### Goal of the exercise
Pictures are to be omitted; everything else in the data must be transcribed exactly.

### Provided data
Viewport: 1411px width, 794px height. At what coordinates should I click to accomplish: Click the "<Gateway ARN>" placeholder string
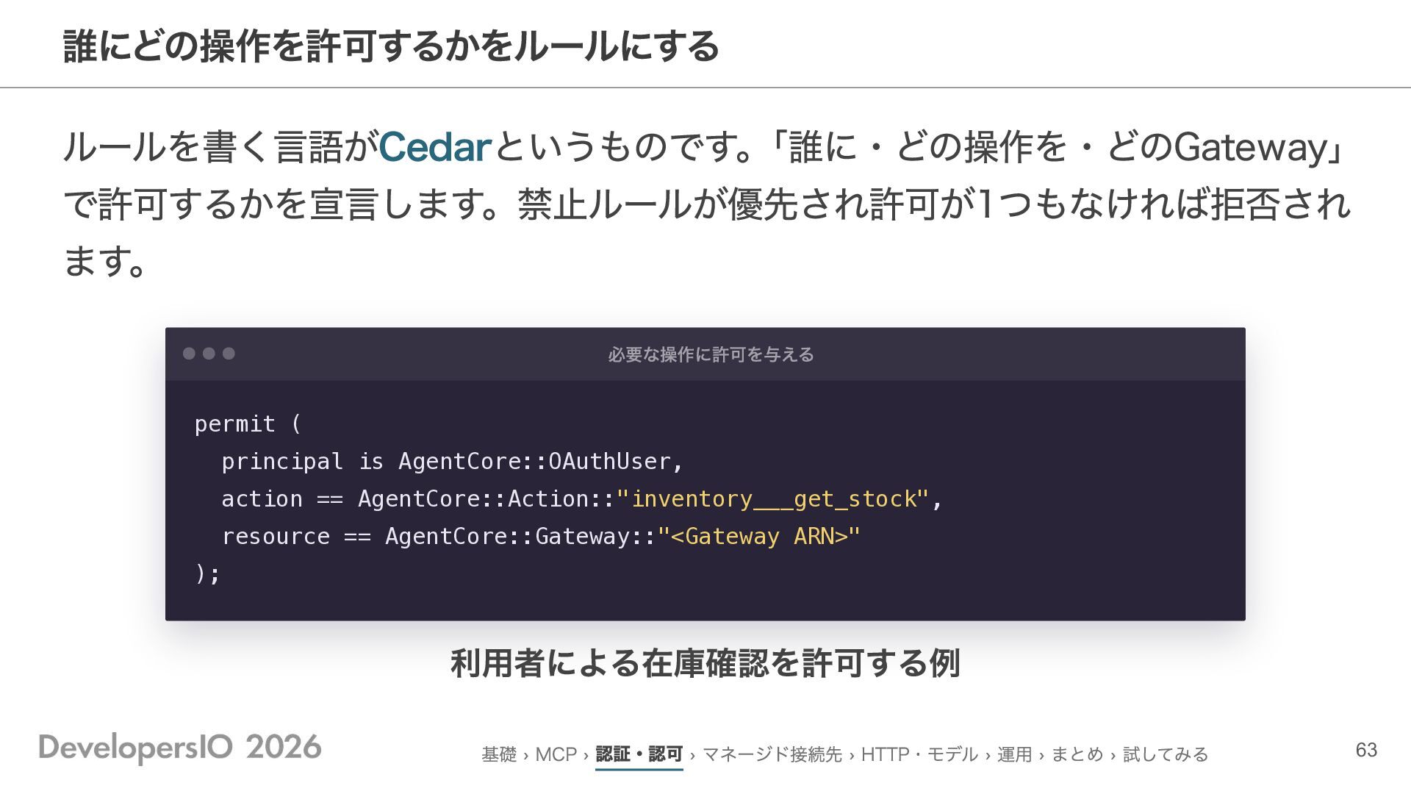(x=758, y=537)
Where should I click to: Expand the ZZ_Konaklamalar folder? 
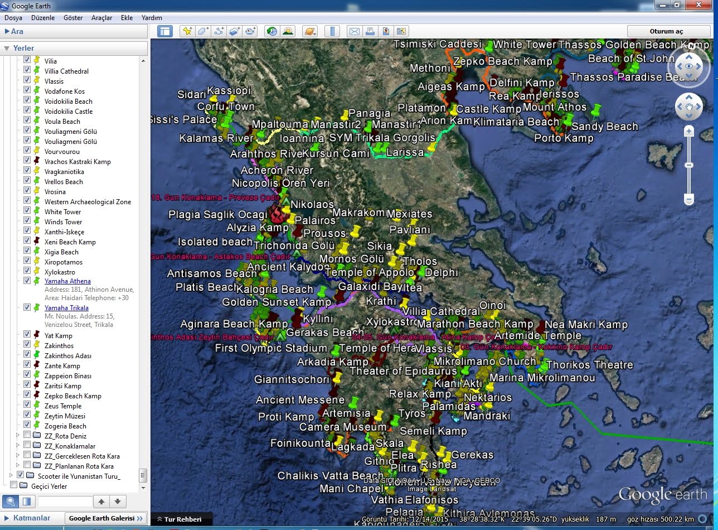17,445
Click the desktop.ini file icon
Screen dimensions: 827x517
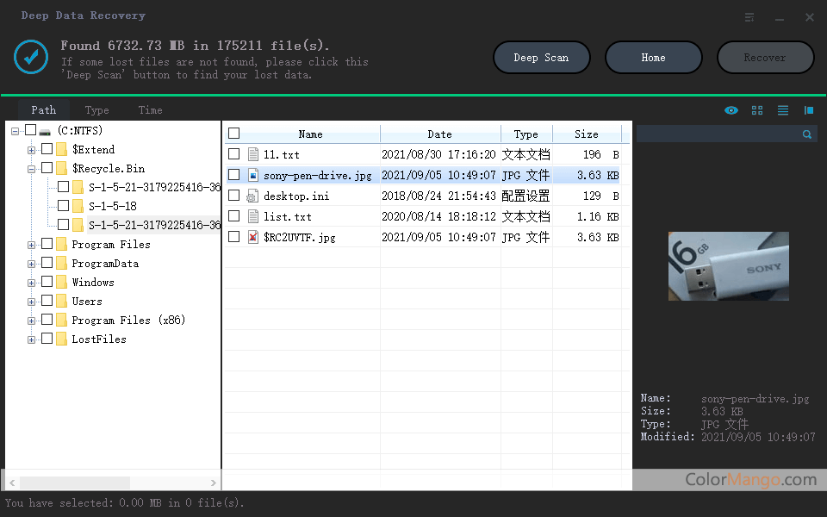pos(253,196)
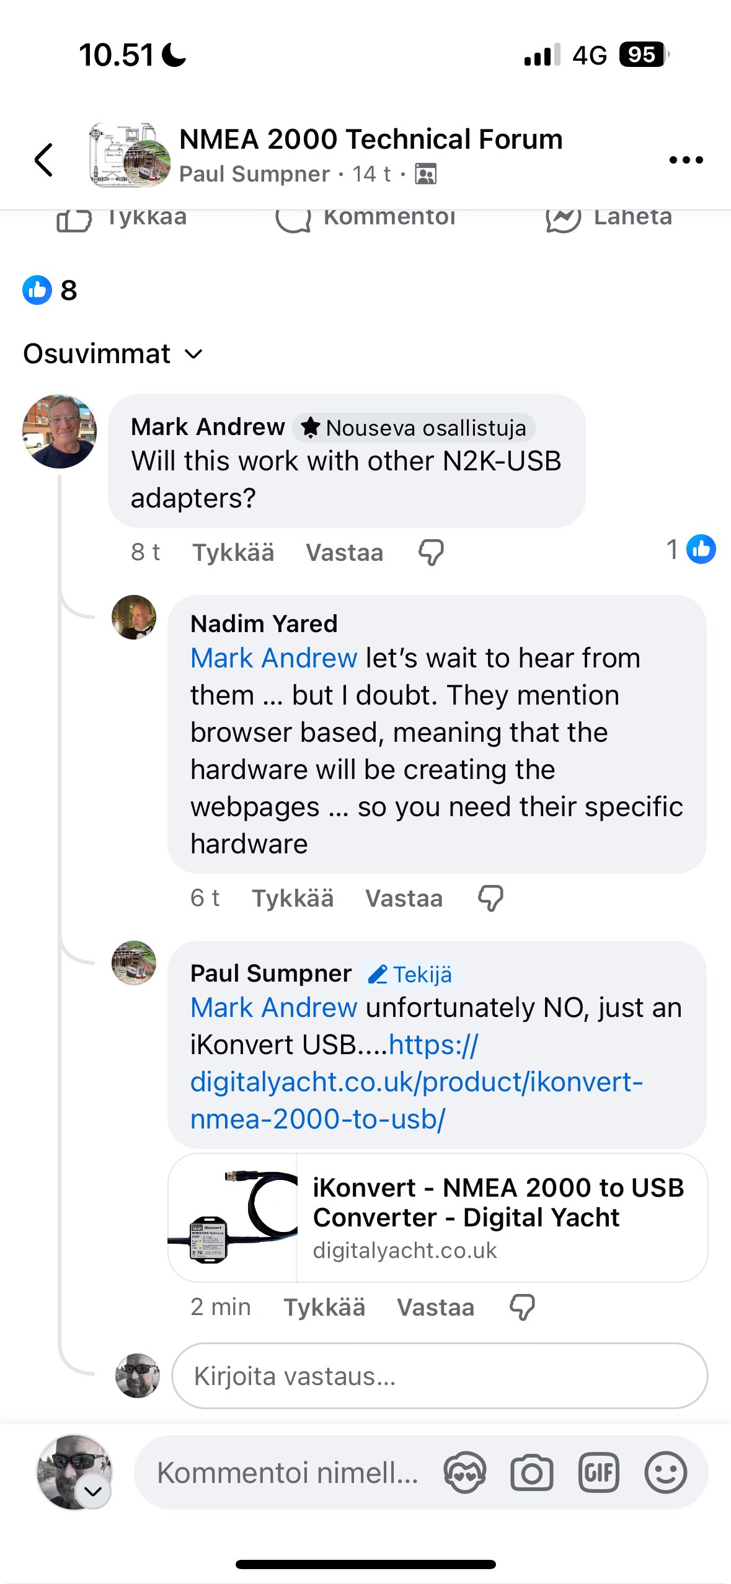Viewport: 731px width, 1584px height.
Task: Tap thumbs-down icon under Paul Sumpner's reply
Action: tap(522, 1306)
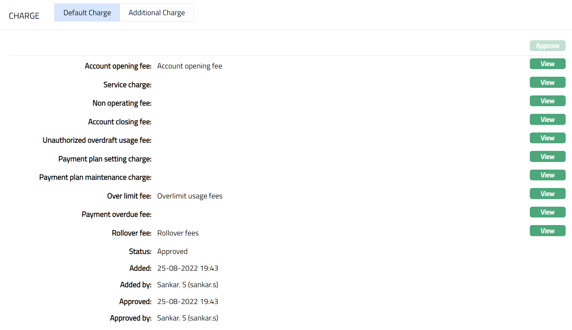Open View for Payment plan setting charge

(x=547, y=157)
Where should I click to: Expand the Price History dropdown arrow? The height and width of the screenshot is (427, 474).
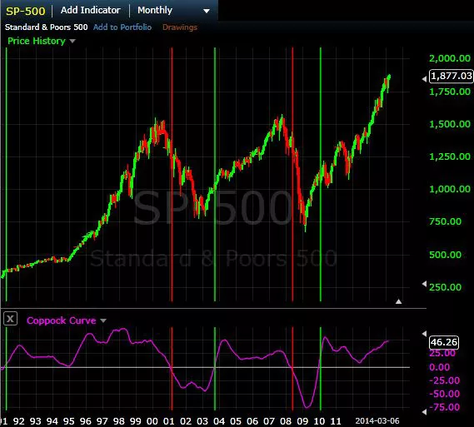click(x=72, y=41)
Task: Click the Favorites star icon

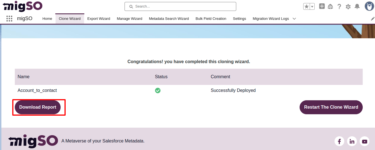Action: click(x=307, y=6)
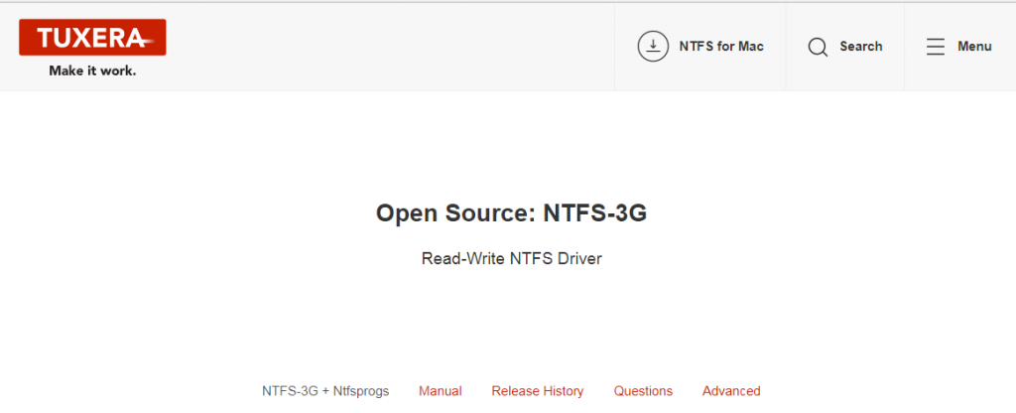Click the 'Make it work.' tagline

pyautogui.click(x=92, y=71)
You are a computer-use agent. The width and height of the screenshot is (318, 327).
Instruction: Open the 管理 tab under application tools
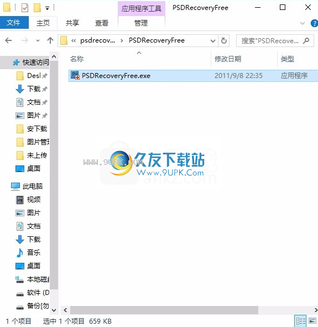[x=141, y=23]
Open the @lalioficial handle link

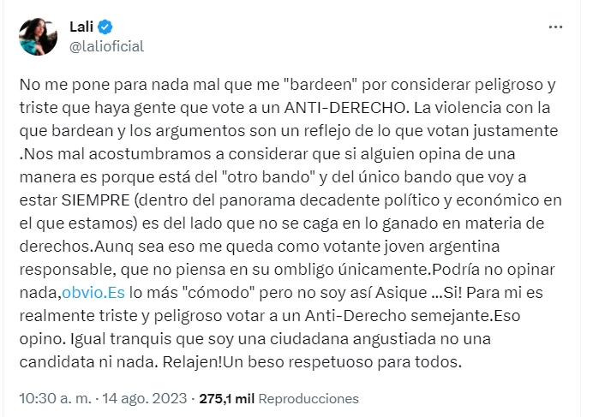[106, 46]
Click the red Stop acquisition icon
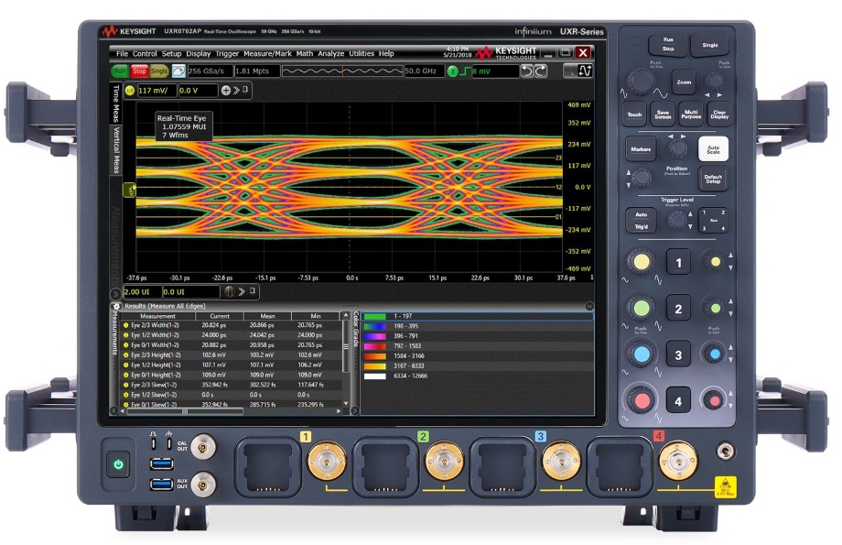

### Written response
Viewport: 1411px width, 794px height. At what coordinates should I click to accomplish: Click the "<Gateway ARN>" placeholder string
(x=758, y=537)
Where should I click to: Expand the ZZ_Konaklamalar folder? 
17,445
Click the desktop.ini file icon
Screen dimensions: 827x517
pos(253,196)
Viewport: 731px width, 1584px height.
Task: Tap thumbs-down icon under Paul Sumpner's reply
Action: tap(522, 1306)
Open View for Payment plan setting charge

(x=547, y=157)
Where should I click to: Expand the Price History dropdown arrow? The height and width of the screenshot is (427, 474).
click(x=72, y=41)
Task: Click the Favorites star icon

Action: click(x=307, y=6)
Click the 'Make it work.' tagline

pyautogui.click(x=92, y=71)
You are a computer-use agent. The width and height of the screenshot is (318, 327).
Instruction: Open the 管理 tab under application tools
[x=141, y=23]
Open the @lalioficial handle link

[106, 46]
Click the red Stop acquisition icon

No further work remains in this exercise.